Запели вторую песню, на этот раз мелодия была более лиричная и бередила душу сильнее, чем первая; теперь тон задавала Ронит — она вела в хоре, выделяясь своим страстным сопрано, которое замечательно подходило для исполнения фольклора. Когда Ронит пела в Шаббат, она, казалось, была довольна тем жребием, который выпал на ее долю: глаза ее светились любовью и радостью новой еврейской жизни, свободной от еврейского подобострастия, почтительного отношения ко всем без разбора, дурных предчувствий, ощущения изолированности и чуждости всем остальным, жалости к самой себе, самоиронии, неверия в себя, уныния, шуточек на собственный счет, горечи, нервозности, замкнутости в своем духовном мире, сверхкритического отношения к себе, сверхчувствительности; социальные противоречия и вопросы ассимиляции в тот момент оставались в стороне, — одним словом, она радовалась жизни, в которой отсутствовали все еврейские «ненормальности», те особенности «раздвоения личности», которые намертво впечатались в душу каждого истинного еврея, встречавшегося на моем пути.
Липман благословил вино, произнеся несколько слов на иврите, понятных даже мне, и, отпив, как и все присутствующие, глоток из бокала, я подумал, может ли его поведение быть сознательной уловкой, нарочитой игрой? Что, если это не еще одно проявление той врожденной, определяющей все его поступки наивности, в пользовании которой он всегда выказывал незаурядный талант, а дьявольски хитроумный, циничный ход? Что, если Генри решился выступить за правое дело еврейской нации, не веря ни единому слову своего «наставника»? Неужели он стал таким интересным человеком?

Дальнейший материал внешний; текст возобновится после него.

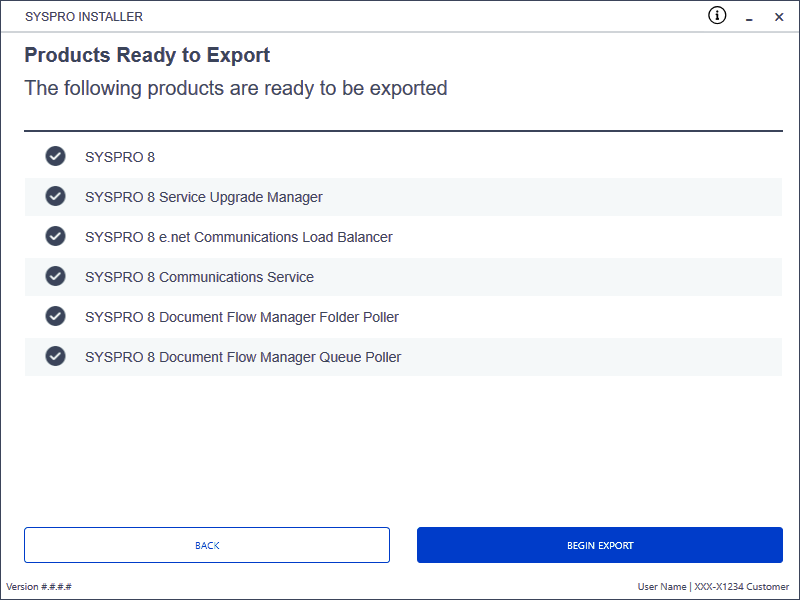Go back using the Back button
Image resolution: width=800 pixels, height=600 pixels.
pyautogui.click(x=207, y=545)
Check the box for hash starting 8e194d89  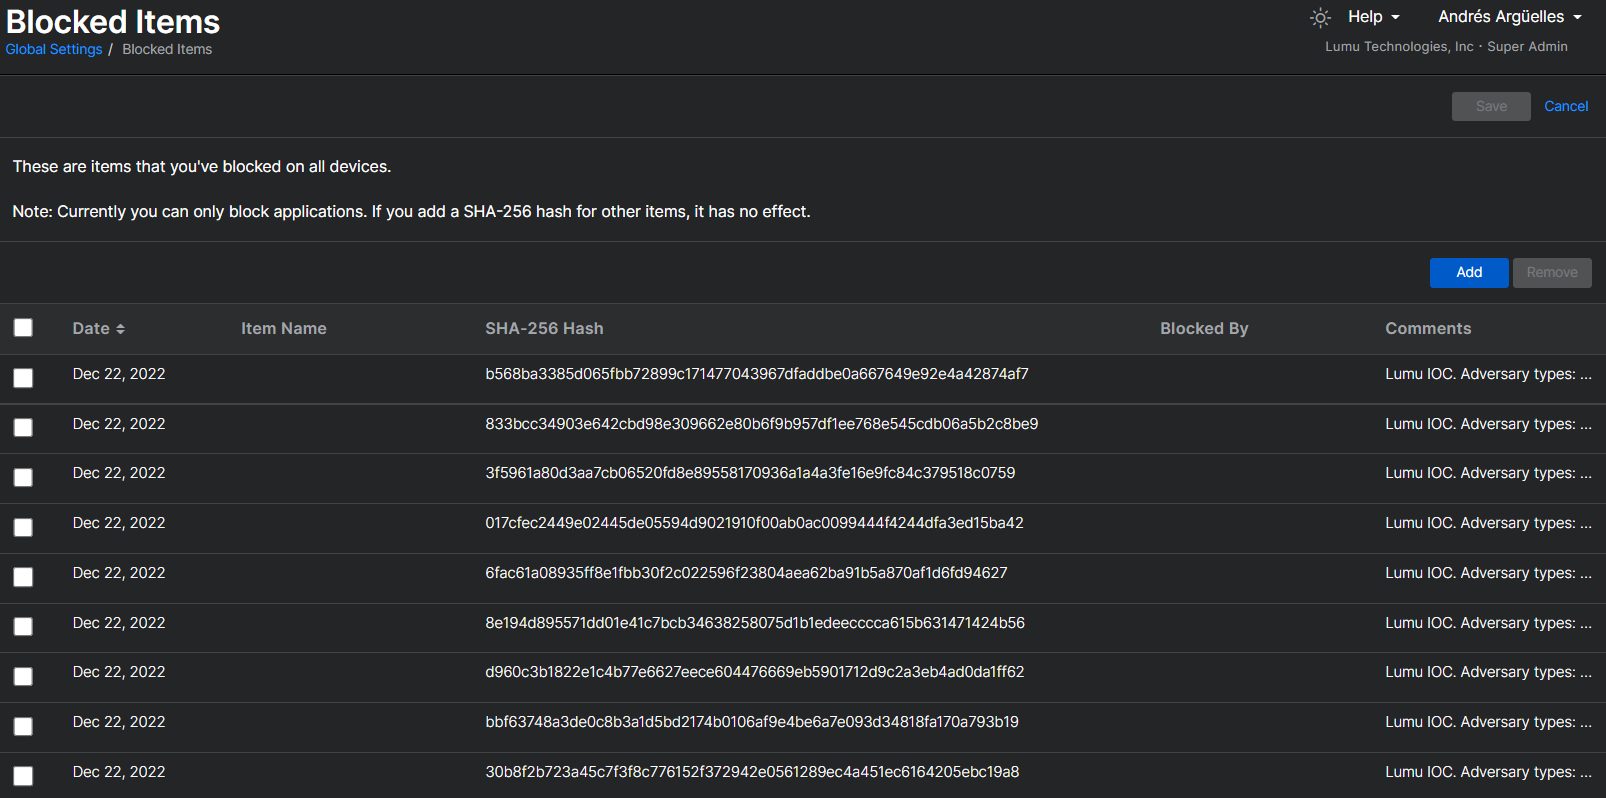[x=23, y=627]
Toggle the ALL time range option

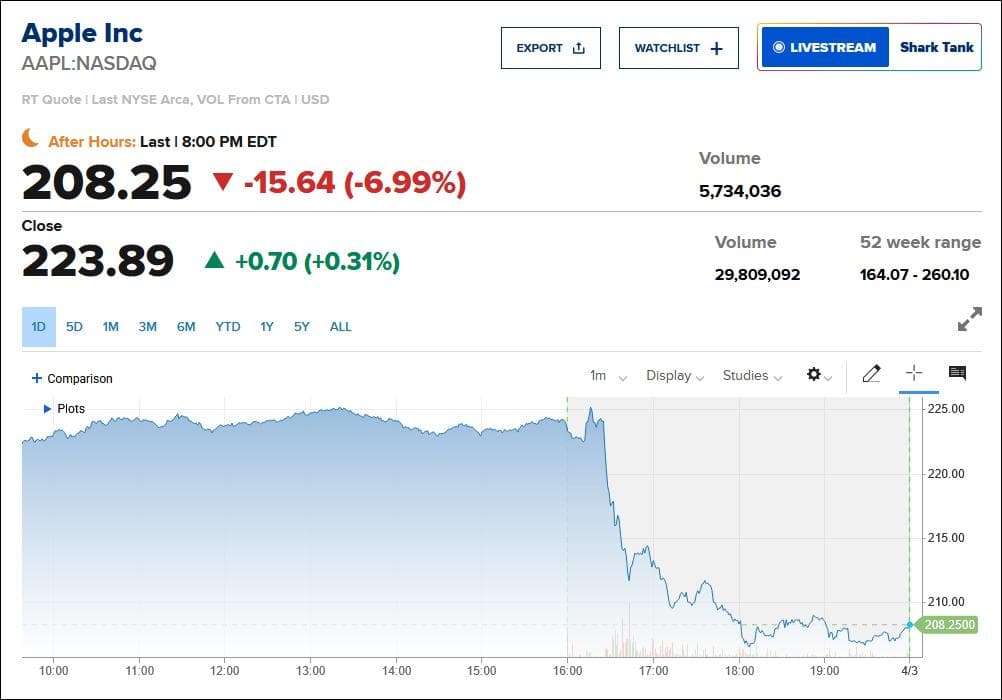point(341,327)
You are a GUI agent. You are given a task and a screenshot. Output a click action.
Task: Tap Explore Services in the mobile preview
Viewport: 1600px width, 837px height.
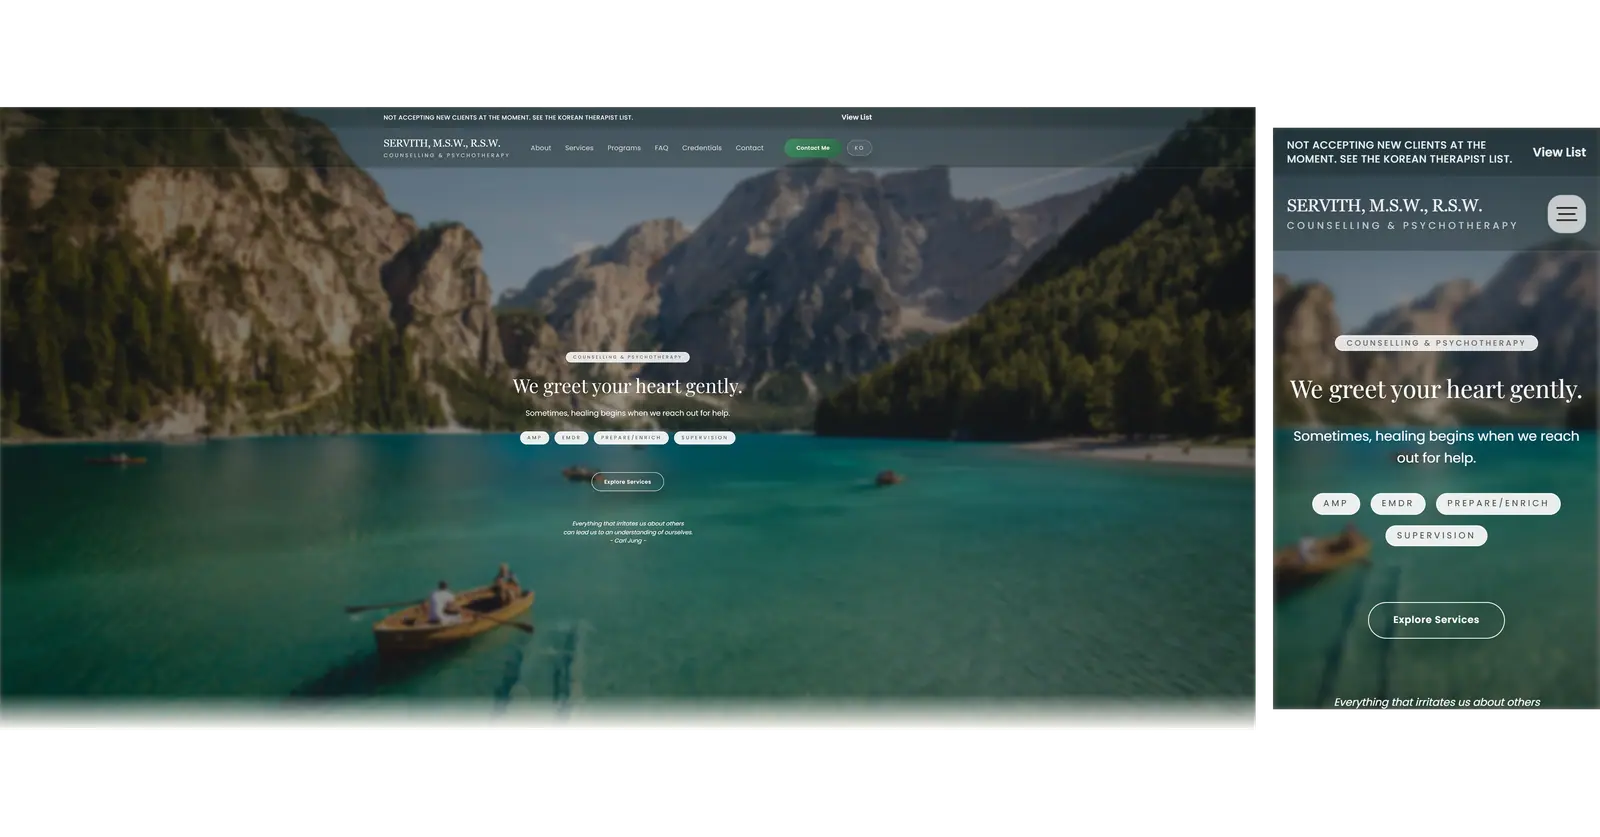(x=1435, y=620)
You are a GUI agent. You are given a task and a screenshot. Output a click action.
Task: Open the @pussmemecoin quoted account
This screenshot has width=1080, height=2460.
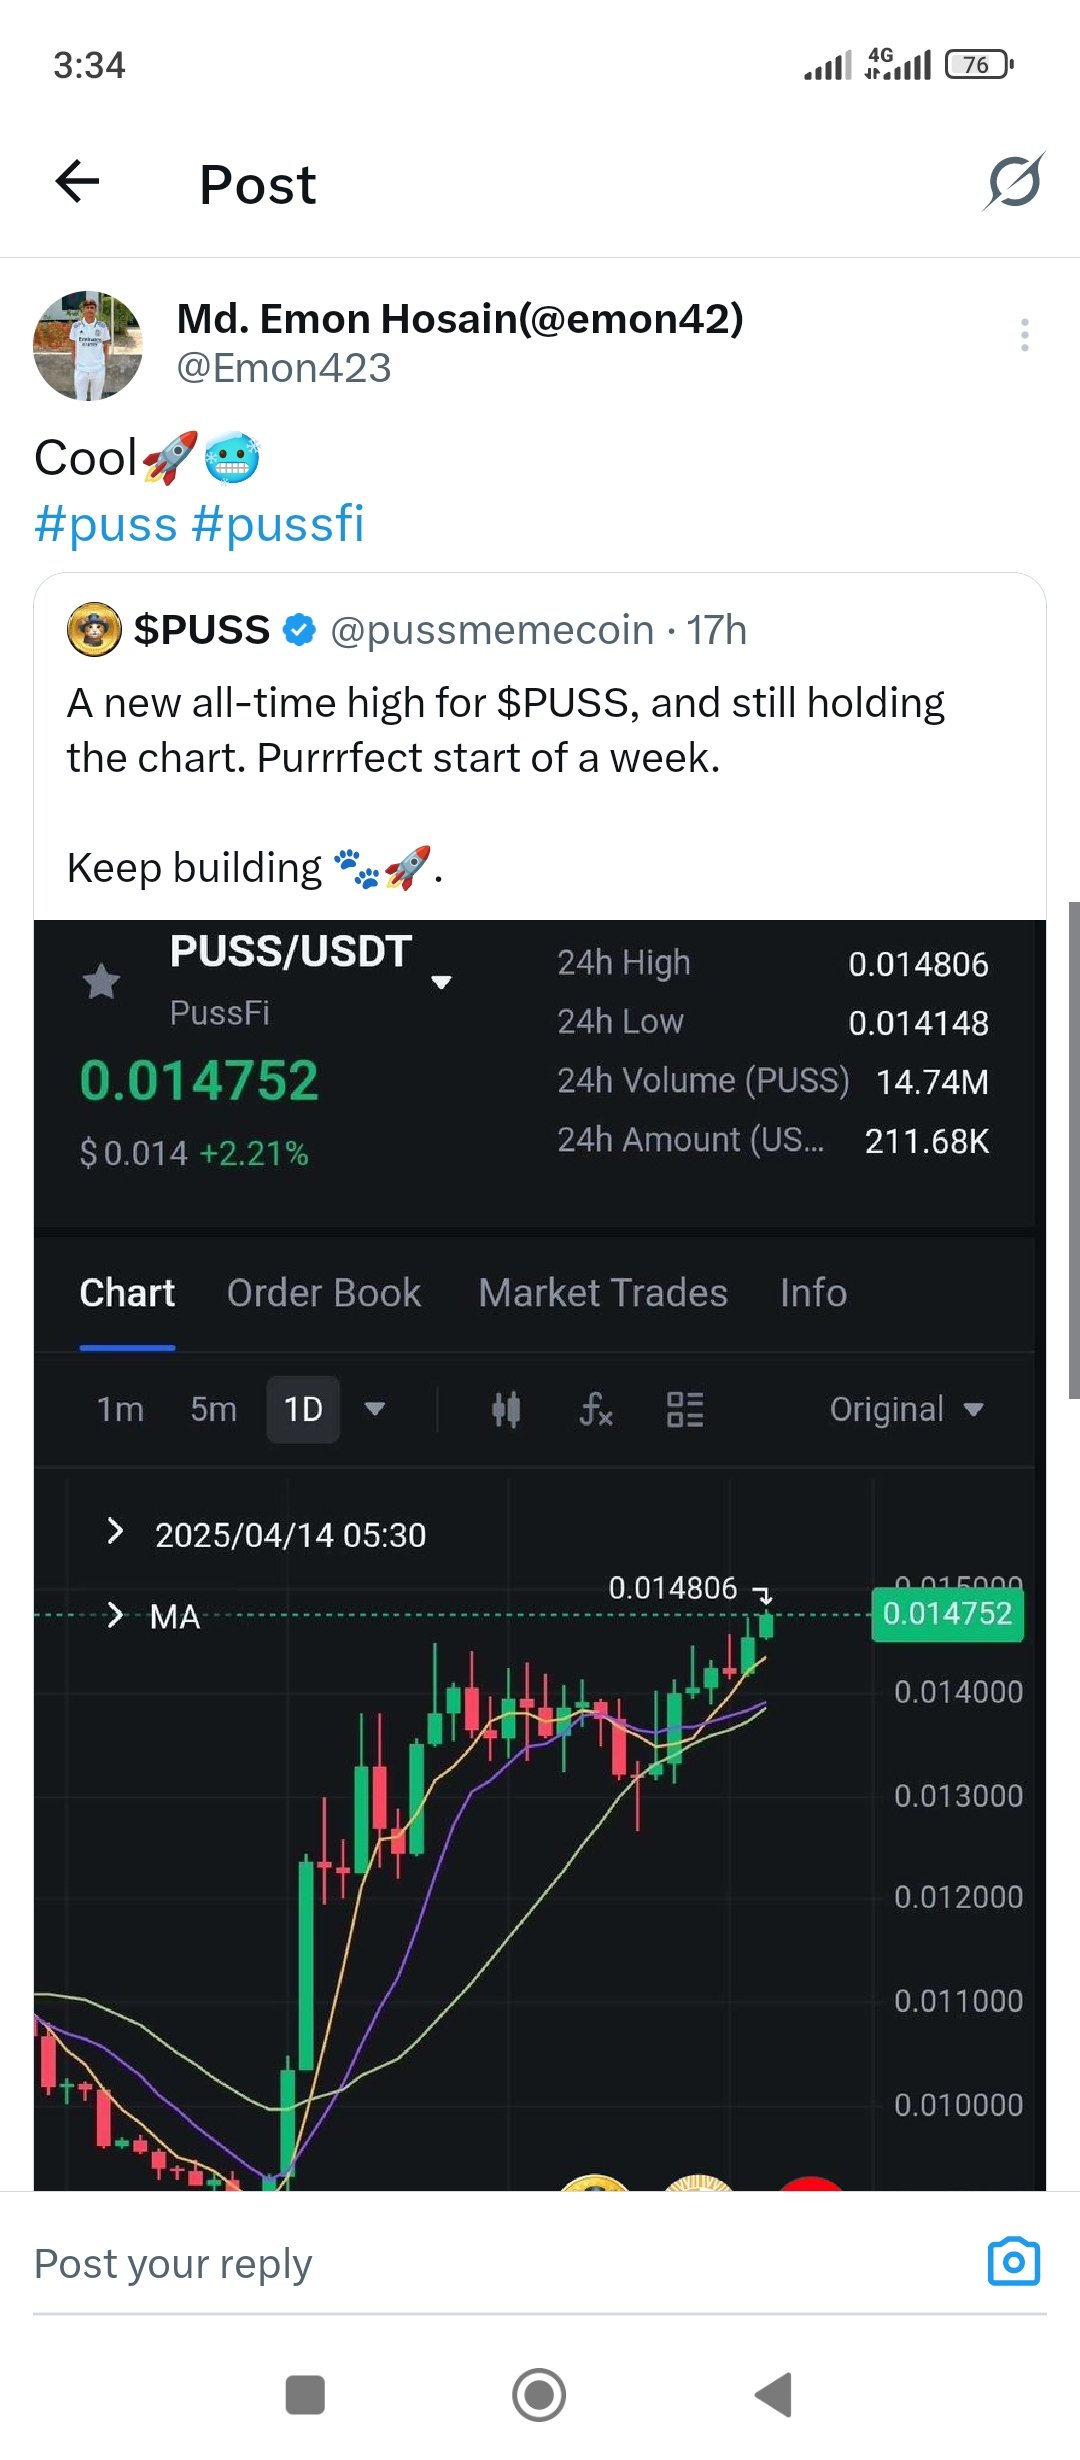(x=492, y=630)
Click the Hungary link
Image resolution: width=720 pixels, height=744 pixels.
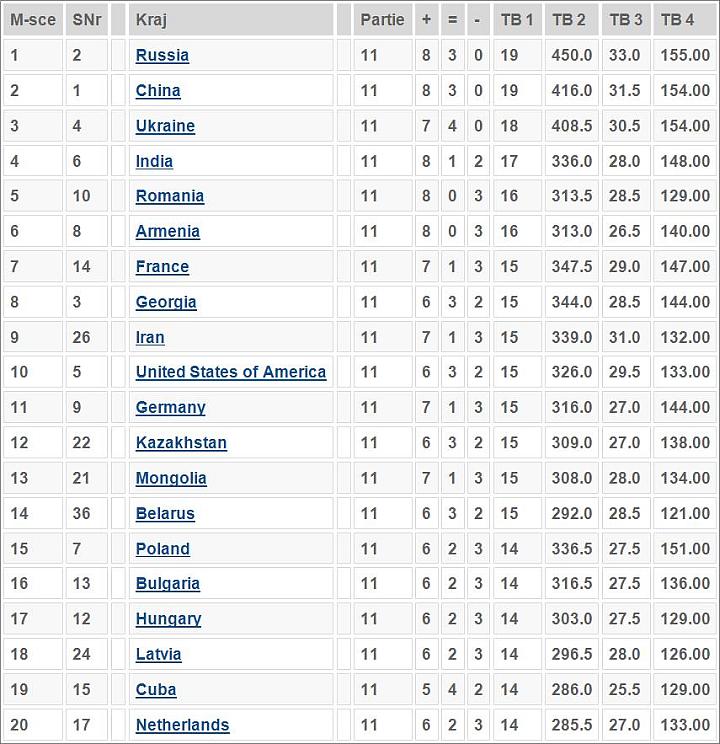[168, 619]
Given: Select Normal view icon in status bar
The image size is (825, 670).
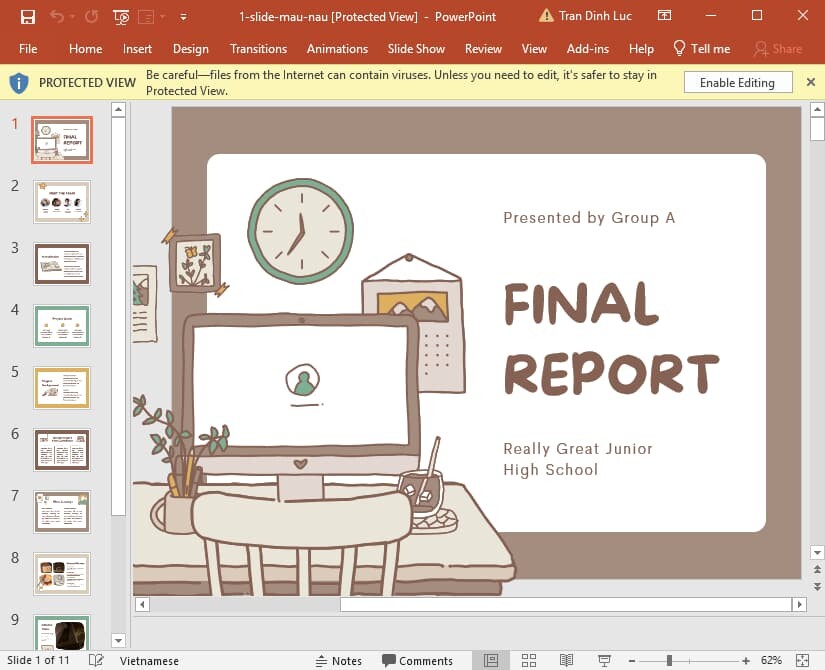Looking at the screenshot, I should (491, 660).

— Что ж, в этом-то вся штука, — произнес Липман тихим, ласковым, нежным голосом, ставя на место свой бокал. Он обращался ко мне. — Вот это оно самое и есть. Все очень просто: такими вещами и определяется суть этой страны. Здесь никто ни перед кем не должен извиняться за то, что носит маленькую шапочку на голове и поет несколько песен вместе со своей семьей и друзьями перед ужином в пятницу вечером. Просто, как апельсин.